I felt I was living out a personal destiny: my mother’s father was a lay chazzan for his community of Holocaust survivors in the Bronx and San Diego. As a nine-year-old child in Poland, he left yeshiva to earn money for his family, but I had been told that he could have been one of the greats. My grandfather Ephraim (he went by “Frank”) was a feisty, primarily Yiddish-speaking Orthodox man who barely grasped the concept of a girl having a bat mitzvah. How would I explain to him, then almost 90, that I was going to lead services? That I’d wear a lacey kippah and the white kittel, or robe, typically worn by pious men on the High Holidays?

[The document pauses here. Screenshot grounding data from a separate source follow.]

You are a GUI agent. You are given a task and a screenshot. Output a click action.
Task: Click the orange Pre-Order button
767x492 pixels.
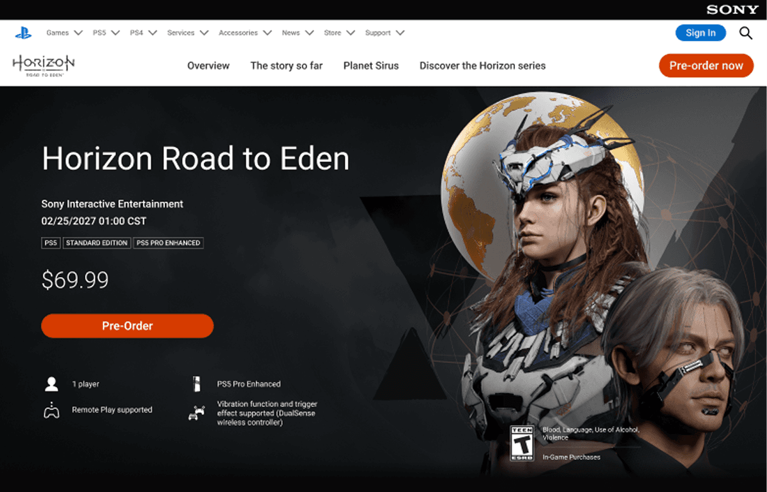click(x=127, y=326)
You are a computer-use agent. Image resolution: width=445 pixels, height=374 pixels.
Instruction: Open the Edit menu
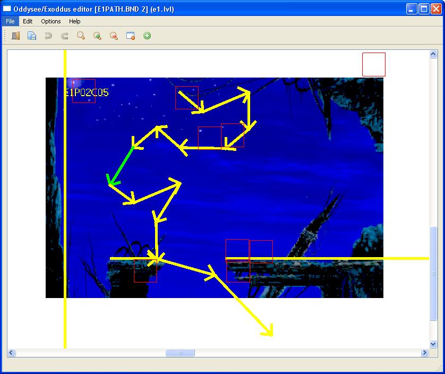[x=28, y=21]
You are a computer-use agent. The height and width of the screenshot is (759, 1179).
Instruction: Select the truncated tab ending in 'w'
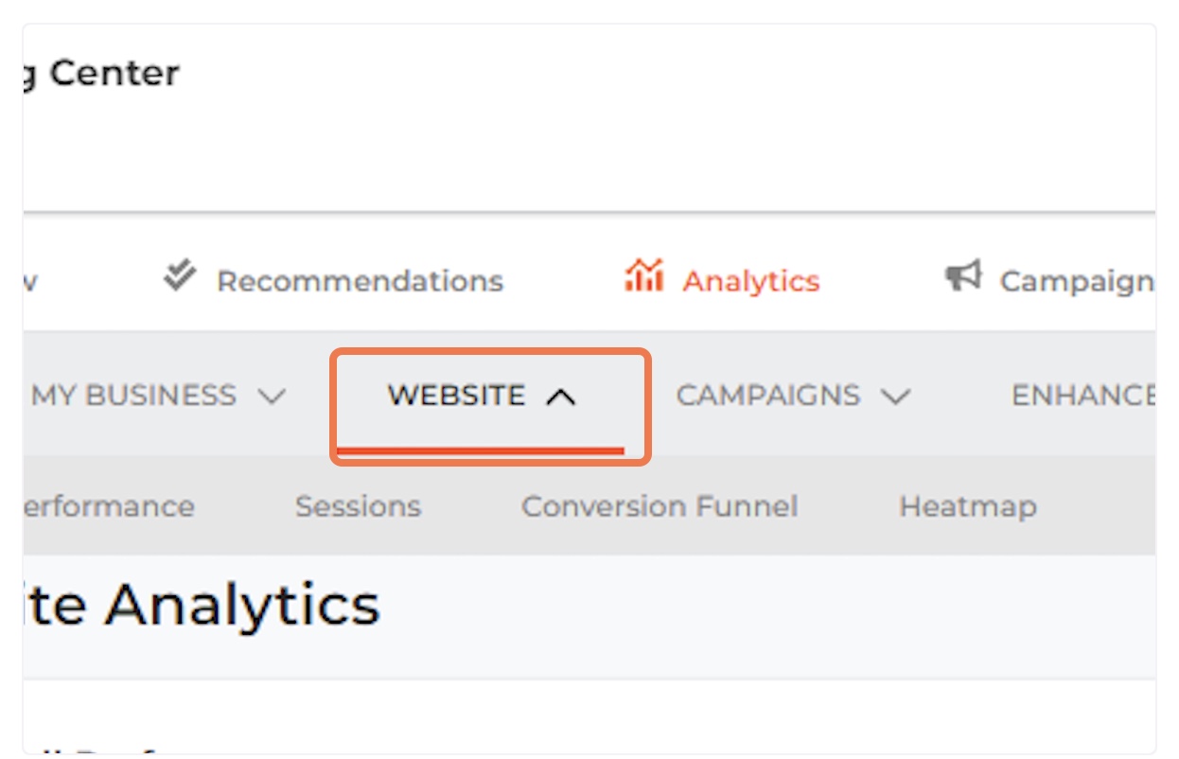coord(30,281)
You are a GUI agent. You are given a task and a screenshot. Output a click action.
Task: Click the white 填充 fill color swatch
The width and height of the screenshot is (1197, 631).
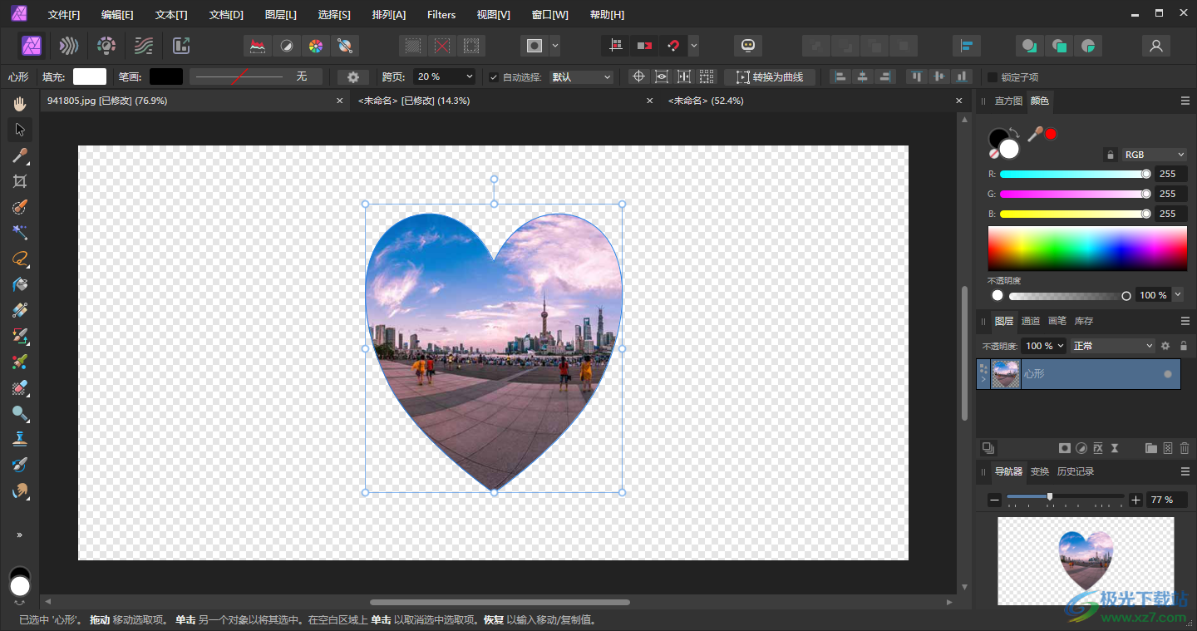(90, 77)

He was incredulous that a 26-year-old woman would perform a role traditionally reserved for men. He smiled gently, opened his mouth to debate the halachic implications, then thought better of it and sighed deeply. The world was changing faster than he could grasp.
My debut as a chazzanit marked many firsts: the first time I attended all services of all of the holidays, the first time I ever attended a Musaf or Yizkor service, and the first time I fasted a full 25 hours, even though I was nursing my firstborn son every two hours. All of this was so different from my experience growing up—in my family on Yom Kippur, we fasted until we got hungry, usually around lunch.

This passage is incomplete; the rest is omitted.